We’re back at one of the plots people notice first and it’s right on the main driveway in. It’s the Harbison enclosure and it’s not very far from where they lived. The main road went round east of here right to their ranch. So out of their busy days of chores they took time to come over to water trees and keep their plot looking nice. There are lots of evergreen trees. Most of the pines are dying here. Harbisons came in to homestead. Two daughters, Annie and Kitty, took out homesteads adjoining each other and each put a cabin a few feet from the edge of their lots and at least in later years they used one cabin for living – bedroom and the other for kitchen-dining room. And that way they could prove on two homesteads at once. Their father died first in 1906. The two daughters lived until 1938 when they died of pneumonia within a few days of each other. Their mother had died in 1923. They raised Henry Schnoor’s daughter Mary. We called her Mamie. She didn’t choose to go live with her father when he had married again and wanted her to live with him. But she was a great help on the ranch and she preferred to stay there and help Annie and Kitty with the mowing and milking of cows and all they did. There was a son, a brother of Annie and Kitty, and he married Murnie and they lived on the ranch until about the time it was sold to the National Park. Before they died they did go out near some of Murnie’s relatives who do come back and take care of the fence and all and did take care of Murnie and Rob in later years. So some of those relatives – Harold Hawkins and some of Murnie’s relatives are buried here too. Maybe Robbie, Annie and Kittie’s brother, homesteaded some of the ranch too. Anyway they had a great many good acres up here and they worked hard on them, but the father died in 1906. His wife did the best she could, but Annie and Kitty did most of the work. Robbie would deliver milk and ice. He had to drive slowly because he was an albino, I think. His eyes were very light – almost white. So he may have helped all he was able to help. His two sisters really took on the heavy work. His wife, Murnie, did all she could and of course Mamie Schnoor who later married Red Gutchel, did a lot of the work on the ranch. It’s now owned by the National Park because they needed it for the elk.

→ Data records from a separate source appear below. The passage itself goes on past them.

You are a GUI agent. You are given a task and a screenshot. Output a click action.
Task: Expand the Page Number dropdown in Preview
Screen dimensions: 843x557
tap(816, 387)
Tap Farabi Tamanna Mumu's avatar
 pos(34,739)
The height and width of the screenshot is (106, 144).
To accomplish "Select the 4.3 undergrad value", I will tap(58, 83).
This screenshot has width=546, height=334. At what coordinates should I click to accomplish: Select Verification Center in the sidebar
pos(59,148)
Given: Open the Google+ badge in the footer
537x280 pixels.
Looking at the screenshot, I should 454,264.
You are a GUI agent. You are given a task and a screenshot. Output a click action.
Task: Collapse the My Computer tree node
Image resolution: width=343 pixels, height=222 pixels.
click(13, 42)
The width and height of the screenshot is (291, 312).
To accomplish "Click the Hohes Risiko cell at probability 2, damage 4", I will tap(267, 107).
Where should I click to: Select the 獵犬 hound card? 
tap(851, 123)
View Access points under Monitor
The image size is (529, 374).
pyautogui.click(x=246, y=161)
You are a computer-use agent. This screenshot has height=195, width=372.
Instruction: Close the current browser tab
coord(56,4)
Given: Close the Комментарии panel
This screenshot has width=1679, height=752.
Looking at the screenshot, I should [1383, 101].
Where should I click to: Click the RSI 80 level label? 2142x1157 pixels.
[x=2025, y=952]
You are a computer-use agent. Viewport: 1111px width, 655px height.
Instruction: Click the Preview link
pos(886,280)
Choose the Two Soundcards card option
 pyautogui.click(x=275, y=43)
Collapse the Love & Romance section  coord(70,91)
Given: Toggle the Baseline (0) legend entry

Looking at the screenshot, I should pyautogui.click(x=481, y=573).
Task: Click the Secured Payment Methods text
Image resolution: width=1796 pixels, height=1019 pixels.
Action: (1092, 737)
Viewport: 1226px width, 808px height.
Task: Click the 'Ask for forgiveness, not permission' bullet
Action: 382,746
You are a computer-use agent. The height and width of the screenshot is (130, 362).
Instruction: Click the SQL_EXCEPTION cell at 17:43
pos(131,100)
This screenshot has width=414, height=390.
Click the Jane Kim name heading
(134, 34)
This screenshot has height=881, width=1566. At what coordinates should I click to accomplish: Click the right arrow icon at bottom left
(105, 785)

Mrs. Hawkins, sister of Rob Harbison’s wife, used to visit them. Robbie would want to go start the motor that pumped water to the graves. Murnie would make her sister go along in case something went wrong and she could come for help.
- Pioneers of 1896
- Annie E. Harbison, Sept. 5, 1968 – Nov. 13, 1938
- Kittie D. Harbison, Sept. 16, 1872 – Nov. 8, 1938
- Mary E. Harbison, Sept. 15, 1837 – April 3, 1923, At Rest, Rock of Ages
- K. HarbisonAug. 19, 1830 – Jan. 17, 1906, Co. D 184th Reg Pa. Vol
- Murnie M. Harbison, June 15, 1896 – March 22, 1967
- Robert A. Harbison, July 6, 1876 – April 16, 1971, Grand Lake Pioneers
- Mary A. Gudgel, 1906 – 1973
- Harold C. Hawkins, 1905 – 1978
- Viola R. Hawkins, 1907
- Martha Tucker, Oct. 7, 1898 – August 6, 1987
- Lorraine Hawkins Jones, March 30, 1981
- Elmer A. Lively “Al”, Dec. 24, 1918 – Oct. 21, 1999
- Elizabeth J. Lively “Betty”, July 11, 1924 – Dec. 1, 1999
Wonder what the poor folks are doing
Next to the Harbison’s is the Selak plot. Most of the Selaks lived in Granby. But for a time Frank and Rose and their family lived in Grand Lake over on the west side of Grand Lake City. I think he wasn’t very well. Anyway there came a day when he put a gun in the row boat and went out on the Lake and shot himself. So Rose did the best she could after that and raised some fine children. Frank and his brother Fred had had a stagecoach stop before there was a Granby. It was up on the mesa not too far from where the Granby airport is now. The road to Grand Lake came up past their store. They knew the miners coming up here for the mining boom of the late 70’s and 80’s would like a little refreshment like beer. But they had other things in the store. When Mary Lyons came into Grand Lake to teach, the stage driver told her she’d better buy some overshoes at the Selak store. So I know they sold overshoes there. And she was very glad she did. Because it was either late December or early January, she needed something over her shoes. Rose lived to be quite old. She didn’t’ die until 1971. Her daughter Barbara lives in Granby and her youngest son is still living in Granby. I think there’s another daughter in Denver. Even though Frank and Fred had the store together, Fred gradually had more interests here in Grand Lake. He had acreage down at the edge of Shadow Mountain and had a cabin down there. Sometimes he had a little tiny store over in Grand Lake City. He didn’t marry. People thought he had money because sometimes he’d let people borrow some. When he had a quarrel with some neighbors going through his property, some of the younger members of that family took him out and hung him. And that was very sad. These young people got punished for it, and Grand Lake got punished because people were afraid to come here. It’s just too bad it happened.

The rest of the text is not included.